The Internet of Things (IoT) represents a transformative network of interconnected sensors and actuators that has profoundly impacted both our everyday life as well as industrial processes. By enabling extensive data sharing and guiding decision making, IoT devices have been seamlessly integrated into diverse applications, ranging from wearable technology and health monitoring to advanced home automation systems.

With IoT devices projected to reach trillions by 2040 [1], managing their substantial energy demands [2–4] becomes increasingly urgent. Energy harvesting techniques—such as those converting light, vibrations, or waste heat into electrical power—have have emerged as promising renewable alternatives [5–7]. Among these, thermal energy harvesting, which leverages the thermoelectric effect with available waste heat, stands out as a promising solution for applications due to its long lifetimes, absence of movable parts, and capability to operate without sunlight [5,6,8–10], despite current challenges related to material efficiency and availability [11, 12].

In this thesis, an overview is first provided of the properties and maximum efficiencies of thermoelectric materials using well-performing bulk compounds at high temperatures. A large set of simulations evaluating the efficiencies of segmented thermoelectric materials is discussed, where several high-performing thermoelectric materials are joined together to enhance overall efficiency [13]. Optimal segmented pairs of materials with significant efficiency gains were identified at relatively high temperature gradients (ΔT = 500 − 600 K), describing combinations that could potentially reach efficiencies of 15-24%, as long as tolerable contact resistances are not exceeded. Notable combinations included transition metal tellurides with lead tellurides, magnesium antimonides with various compositions, and metallic tellurides with selenide alloys.

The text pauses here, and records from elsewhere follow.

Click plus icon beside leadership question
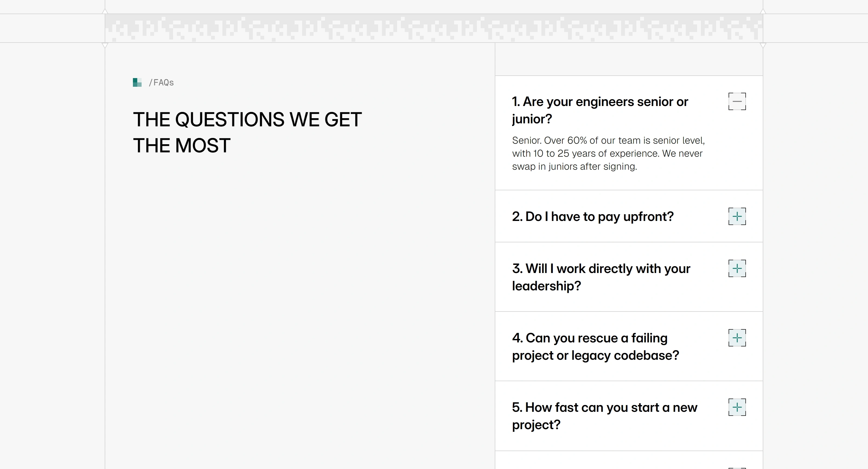This screenshot has height=469, width=868. click(737, 268)
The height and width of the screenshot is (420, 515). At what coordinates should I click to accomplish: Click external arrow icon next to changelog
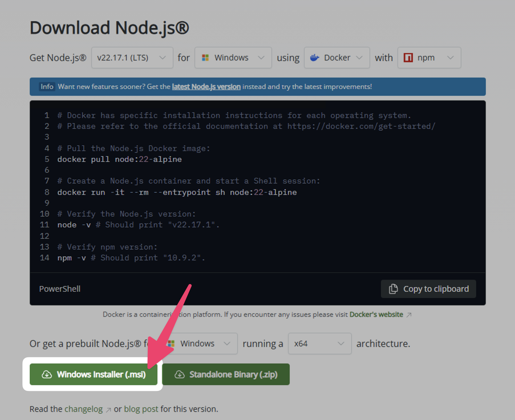(x=108, y=410)
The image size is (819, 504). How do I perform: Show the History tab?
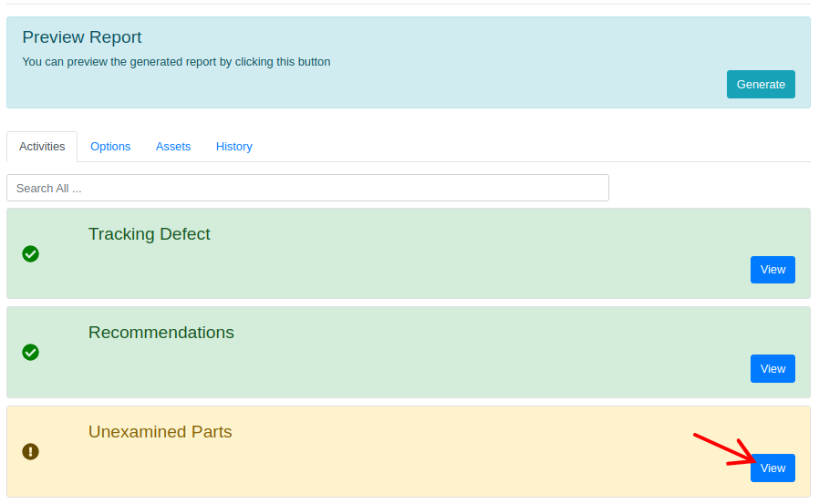(x=233, y=147)
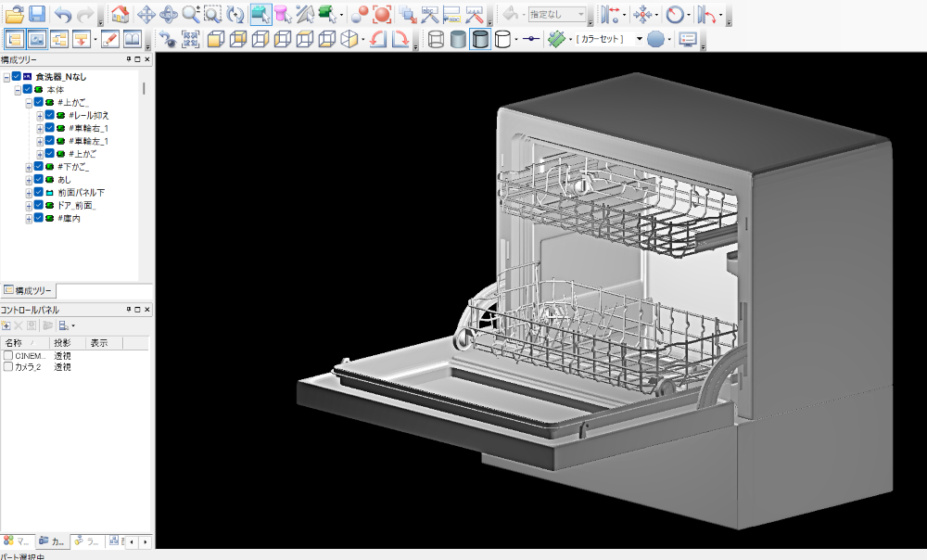Screen dimensions: 927x560
Task: Enable the カメラ_2 checkbox in the control panel
Action: (x=7, y=365)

Following these simulations, the experimental work focuses on exploring the electronic and thermoelectric properties of thin films composed of the inorganic perovskite system: doped strontium titanate (SrTiO3). The large reported thermoelectric power factors [14–20] indicate that n-type doped-SrTiO3 can not only be an excellent thermoelectric energy harvester but also host fascinating physics typical of complex oxides. Nb-doped SrTiO3 (Nb:SrTiO3) was synthesized using pulsed laser deposition, and the growth conditions were experimentally modified to alter both the electrical and thermoelectric properties while evidencing property-defect relationships in the perovskite material. Moreover, low-temperature investigations of the electrical transport in the thin films revealed a variety of phenomena ranging from metallic-to-insulating transitions to possible signs of Kondo physics. However, the thermoelectric effect measured in Nb:SrTiO3 Hall bar devices showed relatively small power factors at room temperature, PF = 1−2 μW cm−1 K−2, compared to those of other reported stoichiometric thin films or bulk crystals.

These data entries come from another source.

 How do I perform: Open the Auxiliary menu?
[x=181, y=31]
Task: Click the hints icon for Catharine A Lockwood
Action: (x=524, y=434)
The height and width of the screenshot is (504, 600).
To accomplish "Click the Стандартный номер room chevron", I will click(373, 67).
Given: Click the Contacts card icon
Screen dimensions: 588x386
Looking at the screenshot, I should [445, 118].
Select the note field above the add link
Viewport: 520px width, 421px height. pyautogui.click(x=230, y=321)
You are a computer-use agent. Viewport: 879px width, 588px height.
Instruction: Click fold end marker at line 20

Electrolyte gating with an ionic liquid was used to tune and enhance the thermoelectric properties in the Nb:SrTiO3 Hall bars. Thinner films and lower doping contributed to the largest ionic gating response due to their lower number of carriers. This approach allowed for up to a nearly 18.5-fold enhancement of the power factor in Nb:SrTiO3 devices when the gate voltage was swept from -2 V to 3 V, a result that cannot be achieved by conventional electrostatic gating.

Finally, we focused on integrating SrTiO3 onto silicon and sapphire substrates, a crucial step for large-area SrTiO3 growth, semiconductor integration, and scalable device fabrication. Despite the different crystal structures, we achieved epitaxial thinfilm deposition on silicon and sapphire substrates using a commercial SrTiO3-buffered silicon substrate and a custom-made gamma-Al2O3-buffered sapphire substrate, respectively. For the SrTiO3-buffered silicon substrate, we found well-conductive epitaxial thin films with structural and electronic properties similar to those of epitaxial Nb:SrTiO3 films deposited on single-crystal perovskite substrates. The conductivities of these epitaxial films were superior to their polycrystalline counterparts obtained by deposition on silicon wafers terminated with Si3N4 or SiO2. For Nb:SrTiO3 thin films deposited on sapphire, the intermediate layer of spinel gamma-Al2O3 formed at the sapphire surface using solid-phase epitaxy was essential for enabling the epitaxial growth of Nb:SrTiO3. However, these films showed lower conductivity and thermoelectric response compared to those on single-crystal perovskite substrates, although a significant enhancement was achieved compared to polycrystalline SrTiO3 films deposited directly on sapphire.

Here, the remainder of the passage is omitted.